It has been a rough week for the CastleJJ Family. My grandma has been suffering from several health conditions for several years and was diagnosed with cancer about 5 years ago. She was hospitalized last week and it has become clear after scans and testing that she is losing her battle. She has signed onto hospice and doctors don't believe she will last beyond 3 weeks. 

We emailed BM to notify her because SS11 had a relationship with my grandma and despite the long distance relationship, he was still fond of her. We want to ensure that SS is okay, since he clearly takes losses really hard and we want to support him despite the fact we won't see him for another 4 months. I expected some crap response from BM minimizing SS' relationship with grandma (since BM has programmed SS that the only family he has is BM's and GF's) or saying that SS wouldn't care to say goodbye or possibly attend a memorial. 
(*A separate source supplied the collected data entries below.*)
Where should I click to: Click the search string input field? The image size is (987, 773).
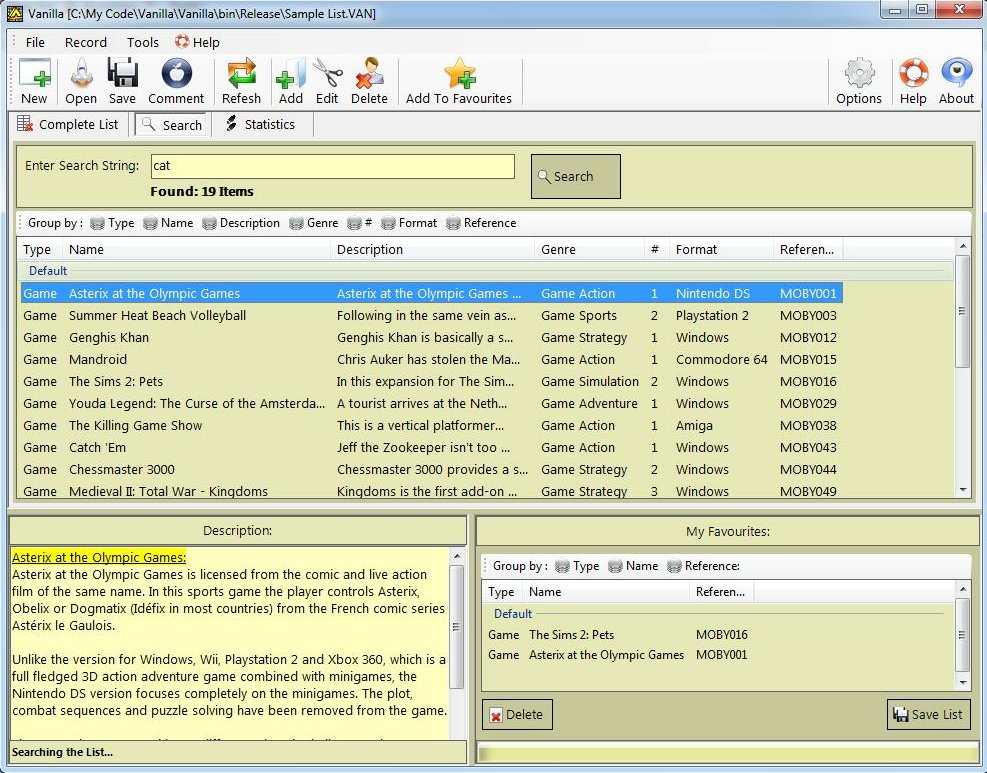(x=332, y=166)
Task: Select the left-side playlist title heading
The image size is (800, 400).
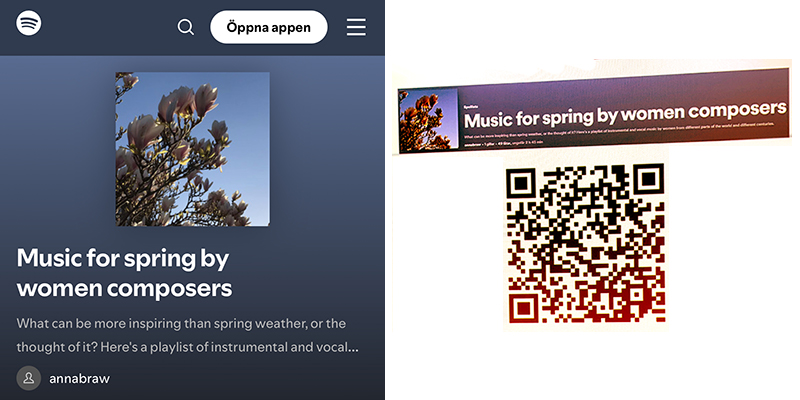Action: click(x=124, y=273)
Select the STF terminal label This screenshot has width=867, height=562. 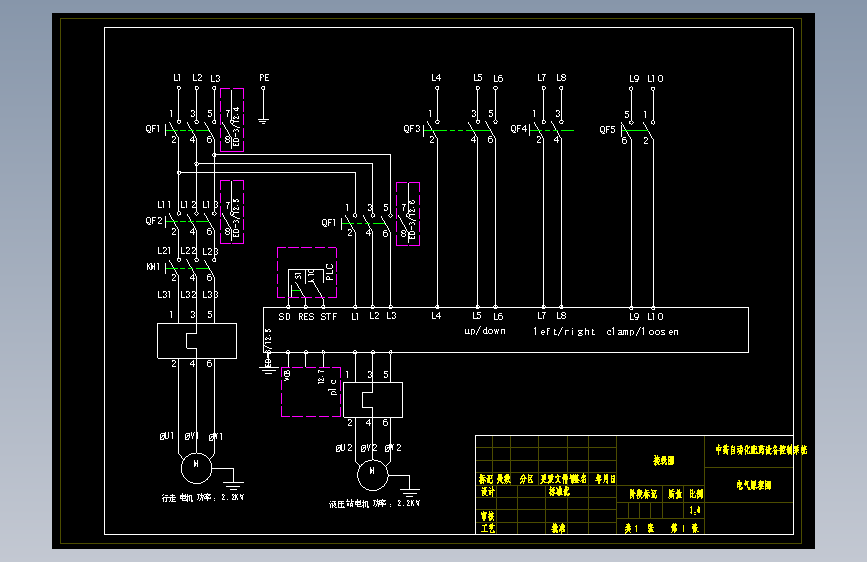pos(328,316)
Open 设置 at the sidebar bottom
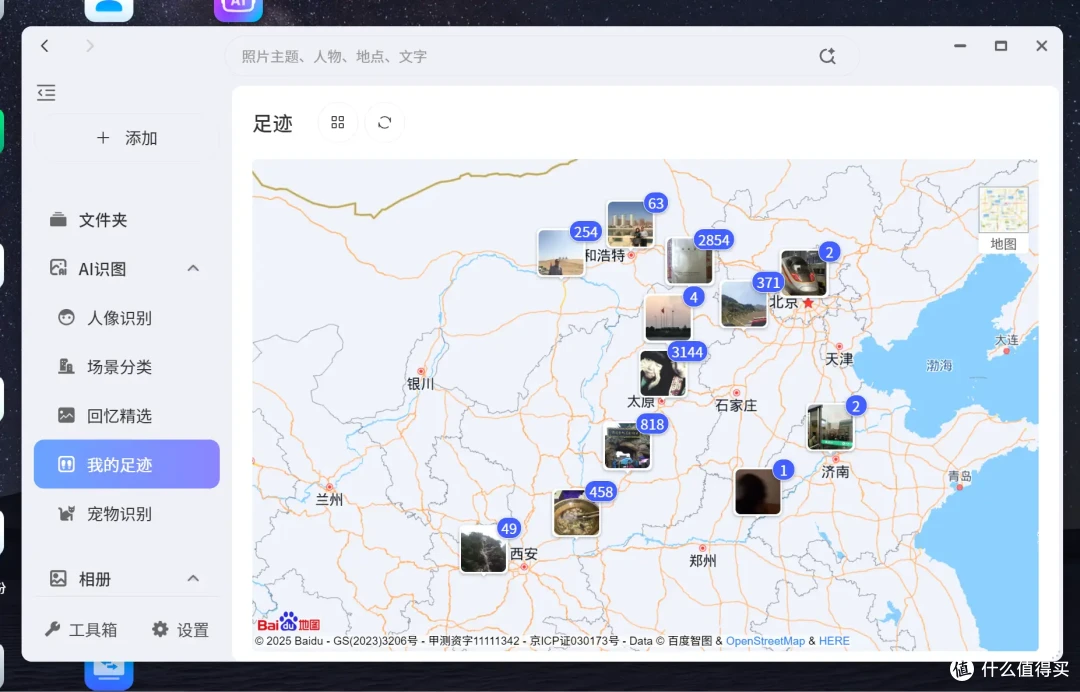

I am pleasantly surprised. BM was appropriate and considerate in her response. She offered her condolences, thanked us for thinking of SS, and encouraged us to call SS tonight and tell him. She said if SS wants to attend her memorial or be involved, she will do whatever she can to help facilitate that. I am shocked. DH and I both agree that BM hasn't had a change of heart and isn't going to finally "coparent." DH thinks BM doesn't want email evidence, showing her being disrespectful and high conflict when someone is dying.

I am thankful that she at least has enough tact after all the shit she has put us through over the years to not bring extra bullshit to such a stressful and devastating time. I am hoping our call tonight with SS goes well and we are able to comfort him from afar. This will be the first "grandparent" SS has lost. 

Comments

JRI's picture

Any chance that GF wrote the considerate reply?

CastleJJ's picture

I don't think so. Although direct communication with GF is rare, it has happened several times over the last few months. GF's communication style with DH has always been insecure; she tries to assert dominance and act like she is the "parent" and has authority. She often tries to tell DH about his own son like she knows him better and tries to tell DH what to do. Hell, 6 months into dating BM, GF argued with one of DH's parenting decisions, saying GF was only looking out for "her son" and had concerns with DH's parenting. DH had to tell her to back off. I think this came from BM. 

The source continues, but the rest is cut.